Rotisserie Chicken to the Rescue.
Has anyone read this book? I saw it on my grocery store. Now I buy rotiserrie chicken from my store because I am too rushed/lazy to cook. Why would I then buy a cookbook to work with chicken that's already been prepared and ready to be served? What's next? "Creative Ways to Present Chinese Takeout."?
I just saw the author on Sara's Secrets about an hour ago. Her organizing principle is to use a rotisserie chicken to create an entire dinner (mostly one-dish meals). On the show, she cooked versions of butter chicken and enchiladas suiza. Far from authentic, but if you're in a hurry to put something tasty and interesting on the table after a long day at work, this beats KFC drive-through, and I think that's her point.
I tried the butter chicken recipe from this book - because it sounded like a great shortcut to a bbq-flavored meat since I didn't have time to start by grilling a chicken.
The recipe is listed on the food network site along with three other recipes:
The "butter chicken" tasted just okay - not authentic.
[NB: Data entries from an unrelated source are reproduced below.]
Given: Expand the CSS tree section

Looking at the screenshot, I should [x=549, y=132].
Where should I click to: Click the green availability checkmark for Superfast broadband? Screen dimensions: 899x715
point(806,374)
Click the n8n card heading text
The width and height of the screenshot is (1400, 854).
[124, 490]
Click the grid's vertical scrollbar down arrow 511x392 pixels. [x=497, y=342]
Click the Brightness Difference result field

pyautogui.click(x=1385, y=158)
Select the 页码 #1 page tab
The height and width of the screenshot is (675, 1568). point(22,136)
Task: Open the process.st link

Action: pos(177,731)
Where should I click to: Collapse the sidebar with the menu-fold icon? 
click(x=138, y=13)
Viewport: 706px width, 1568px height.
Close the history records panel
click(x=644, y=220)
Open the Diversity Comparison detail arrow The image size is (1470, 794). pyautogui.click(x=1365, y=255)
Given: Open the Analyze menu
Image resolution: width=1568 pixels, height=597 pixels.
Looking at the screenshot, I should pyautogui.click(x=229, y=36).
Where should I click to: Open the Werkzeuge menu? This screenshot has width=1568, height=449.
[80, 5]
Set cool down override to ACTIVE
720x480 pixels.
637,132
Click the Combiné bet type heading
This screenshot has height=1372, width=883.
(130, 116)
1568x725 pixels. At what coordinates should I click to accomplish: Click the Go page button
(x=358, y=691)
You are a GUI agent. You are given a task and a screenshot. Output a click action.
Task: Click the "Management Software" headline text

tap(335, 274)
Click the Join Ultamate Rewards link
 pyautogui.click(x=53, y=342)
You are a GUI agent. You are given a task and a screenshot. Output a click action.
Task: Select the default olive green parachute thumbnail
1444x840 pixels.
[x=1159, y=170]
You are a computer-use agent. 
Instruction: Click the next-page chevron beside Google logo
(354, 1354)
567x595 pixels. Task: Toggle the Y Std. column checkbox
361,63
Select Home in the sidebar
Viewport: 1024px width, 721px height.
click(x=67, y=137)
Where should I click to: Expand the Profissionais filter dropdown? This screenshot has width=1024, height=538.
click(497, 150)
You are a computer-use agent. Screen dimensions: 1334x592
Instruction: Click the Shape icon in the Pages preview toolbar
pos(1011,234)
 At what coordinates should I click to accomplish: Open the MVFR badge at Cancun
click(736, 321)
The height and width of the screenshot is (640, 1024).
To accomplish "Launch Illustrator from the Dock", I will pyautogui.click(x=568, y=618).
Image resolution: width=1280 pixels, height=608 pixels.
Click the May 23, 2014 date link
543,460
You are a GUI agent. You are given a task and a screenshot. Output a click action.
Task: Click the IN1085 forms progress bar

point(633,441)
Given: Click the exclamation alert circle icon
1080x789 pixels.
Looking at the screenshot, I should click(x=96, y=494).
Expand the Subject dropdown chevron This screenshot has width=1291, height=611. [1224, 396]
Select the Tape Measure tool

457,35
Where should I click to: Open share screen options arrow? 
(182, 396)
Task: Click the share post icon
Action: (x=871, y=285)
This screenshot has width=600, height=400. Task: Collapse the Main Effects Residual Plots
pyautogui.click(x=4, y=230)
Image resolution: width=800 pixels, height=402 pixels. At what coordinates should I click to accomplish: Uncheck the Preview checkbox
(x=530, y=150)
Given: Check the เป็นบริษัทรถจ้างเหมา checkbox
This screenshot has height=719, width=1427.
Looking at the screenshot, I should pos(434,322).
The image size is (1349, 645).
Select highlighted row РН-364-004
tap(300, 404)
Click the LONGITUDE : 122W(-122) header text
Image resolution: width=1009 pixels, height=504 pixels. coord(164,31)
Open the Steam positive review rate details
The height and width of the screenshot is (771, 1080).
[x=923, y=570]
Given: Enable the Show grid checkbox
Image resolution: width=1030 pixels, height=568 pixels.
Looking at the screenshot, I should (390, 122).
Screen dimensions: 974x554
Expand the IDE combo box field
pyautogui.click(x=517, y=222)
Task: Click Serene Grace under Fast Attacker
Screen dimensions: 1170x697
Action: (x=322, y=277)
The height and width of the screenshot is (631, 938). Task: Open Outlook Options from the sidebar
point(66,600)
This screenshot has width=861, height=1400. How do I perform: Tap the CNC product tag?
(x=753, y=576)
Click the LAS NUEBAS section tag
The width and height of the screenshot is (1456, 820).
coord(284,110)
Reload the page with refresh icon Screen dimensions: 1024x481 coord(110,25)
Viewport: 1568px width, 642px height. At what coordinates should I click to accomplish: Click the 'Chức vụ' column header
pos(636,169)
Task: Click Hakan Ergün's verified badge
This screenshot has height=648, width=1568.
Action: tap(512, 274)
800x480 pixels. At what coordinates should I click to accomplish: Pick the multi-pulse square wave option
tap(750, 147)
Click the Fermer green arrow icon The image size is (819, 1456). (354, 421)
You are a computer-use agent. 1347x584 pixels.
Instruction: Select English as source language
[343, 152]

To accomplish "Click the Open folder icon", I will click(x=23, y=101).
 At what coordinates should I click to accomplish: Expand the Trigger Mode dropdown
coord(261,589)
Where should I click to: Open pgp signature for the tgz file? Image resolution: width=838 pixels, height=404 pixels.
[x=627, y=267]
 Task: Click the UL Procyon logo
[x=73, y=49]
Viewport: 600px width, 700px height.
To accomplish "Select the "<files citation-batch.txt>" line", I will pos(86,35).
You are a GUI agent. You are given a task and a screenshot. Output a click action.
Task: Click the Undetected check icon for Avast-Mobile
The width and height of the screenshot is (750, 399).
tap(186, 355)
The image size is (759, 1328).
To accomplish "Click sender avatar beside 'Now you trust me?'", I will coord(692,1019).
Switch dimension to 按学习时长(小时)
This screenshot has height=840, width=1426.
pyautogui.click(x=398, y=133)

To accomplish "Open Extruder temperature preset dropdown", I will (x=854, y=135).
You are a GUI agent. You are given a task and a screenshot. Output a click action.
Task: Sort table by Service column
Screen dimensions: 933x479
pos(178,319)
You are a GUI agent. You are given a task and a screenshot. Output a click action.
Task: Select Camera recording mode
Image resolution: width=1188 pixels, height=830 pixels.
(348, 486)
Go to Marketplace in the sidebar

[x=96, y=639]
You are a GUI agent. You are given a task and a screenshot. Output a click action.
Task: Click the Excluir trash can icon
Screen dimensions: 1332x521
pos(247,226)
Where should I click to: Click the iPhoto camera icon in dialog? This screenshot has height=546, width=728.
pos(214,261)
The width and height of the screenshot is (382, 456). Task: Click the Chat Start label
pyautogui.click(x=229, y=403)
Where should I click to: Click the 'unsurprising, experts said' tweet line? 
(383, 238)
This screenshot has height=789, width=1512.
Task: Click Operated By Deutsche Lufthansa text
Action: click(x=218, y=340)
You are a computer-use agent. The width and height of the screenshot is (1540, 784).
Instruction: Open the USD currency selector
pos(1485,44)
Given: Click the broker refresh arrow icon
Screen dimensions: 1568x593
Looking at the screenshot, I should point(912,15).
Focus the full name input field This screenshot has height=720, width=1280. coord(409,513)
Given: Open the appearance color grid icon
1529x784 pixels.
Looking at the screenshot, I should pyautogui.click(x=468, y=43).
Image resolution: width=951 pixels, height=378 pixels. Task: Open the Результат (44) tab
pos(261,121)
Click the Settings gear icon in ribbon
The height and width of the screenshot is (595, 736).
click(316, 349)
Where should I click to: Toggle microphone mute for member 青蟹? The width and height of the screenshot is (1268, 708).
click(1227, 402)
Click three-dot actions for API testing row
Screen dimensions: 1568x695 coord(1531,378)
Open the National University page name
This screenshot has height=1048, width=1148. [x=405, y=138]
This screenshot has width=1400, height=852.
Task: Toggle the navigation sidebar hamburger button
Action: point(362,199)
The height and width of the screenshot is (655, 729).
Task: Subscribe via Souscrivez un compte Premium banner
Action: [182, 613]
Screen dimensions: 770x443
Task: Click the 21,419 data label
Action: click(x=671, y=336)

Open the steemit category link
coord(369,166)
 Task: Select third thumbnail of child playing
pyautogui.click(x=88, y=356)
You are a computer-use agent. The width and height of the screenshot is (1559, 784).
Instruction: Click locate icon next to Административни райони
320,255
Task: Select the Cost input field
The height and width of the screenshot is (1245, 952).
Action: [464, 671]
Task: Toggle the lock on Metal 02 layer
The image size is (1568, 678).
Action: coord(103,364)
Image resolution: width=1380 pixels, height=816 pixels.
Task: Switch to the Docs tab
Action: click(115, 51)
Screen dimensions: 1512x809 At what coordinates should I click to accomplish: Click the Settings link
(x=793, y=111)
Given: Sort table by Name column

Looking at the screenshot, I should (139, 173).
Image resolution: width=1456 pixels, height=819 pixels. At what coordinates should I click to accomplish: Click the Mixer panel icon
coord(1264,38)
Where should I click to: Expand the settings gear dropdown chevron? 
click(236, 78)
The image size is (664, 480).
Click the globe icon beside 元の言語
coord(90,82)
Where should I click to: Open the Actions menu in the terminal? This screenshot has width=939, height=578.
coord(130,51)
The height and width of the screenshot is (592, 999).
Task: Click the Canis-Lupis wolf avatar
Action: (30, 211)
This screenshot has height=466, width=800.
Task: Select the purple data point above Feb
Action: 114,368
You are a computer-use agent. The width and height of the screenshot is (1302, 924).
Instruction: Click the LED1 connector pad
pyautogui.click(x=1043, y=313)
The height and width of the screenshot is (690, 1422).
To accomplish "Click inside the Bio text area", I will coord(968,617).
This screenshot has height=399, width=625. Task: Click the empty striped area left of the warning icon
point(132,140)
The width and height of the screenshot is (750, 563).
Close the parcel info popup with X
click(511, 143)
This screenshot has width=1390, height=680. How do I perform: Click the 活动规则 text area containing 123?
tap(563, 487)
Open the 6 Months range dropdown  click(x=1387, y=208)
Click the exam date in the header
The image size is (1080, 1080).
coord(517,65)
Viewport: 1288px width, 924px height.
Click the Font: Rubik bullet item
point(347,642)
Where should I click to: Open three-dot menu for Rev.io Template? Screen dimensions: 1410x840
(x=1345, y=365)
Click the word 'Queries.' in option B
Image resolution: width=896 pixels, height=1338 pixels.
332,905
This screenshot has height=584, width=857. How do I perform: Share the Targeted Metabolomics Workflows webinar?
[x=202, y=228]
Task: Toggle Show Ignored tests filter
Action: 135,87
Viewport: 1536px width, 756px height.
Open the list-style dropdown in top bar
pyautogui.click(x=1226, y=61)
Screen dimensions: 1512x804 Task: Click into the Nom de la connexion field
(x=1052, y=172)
Maybe I did something wrong, but it ended up having a pulled pork consistency and there was almost no sauce... the chicken absorbed it. So it was not particulary pretty either!
I've bought rotisserie chicken on the fly because I've wanted to make something like tequila chicken (shredded chicken cooked with tequila). It still takes an hour or so, but an hour is a lot less time than three. I'd also do it for enchiladas or similar dishes, if it's a weekday night and I'm really craving it.
And then I generally use the bones for a brown chicken stock.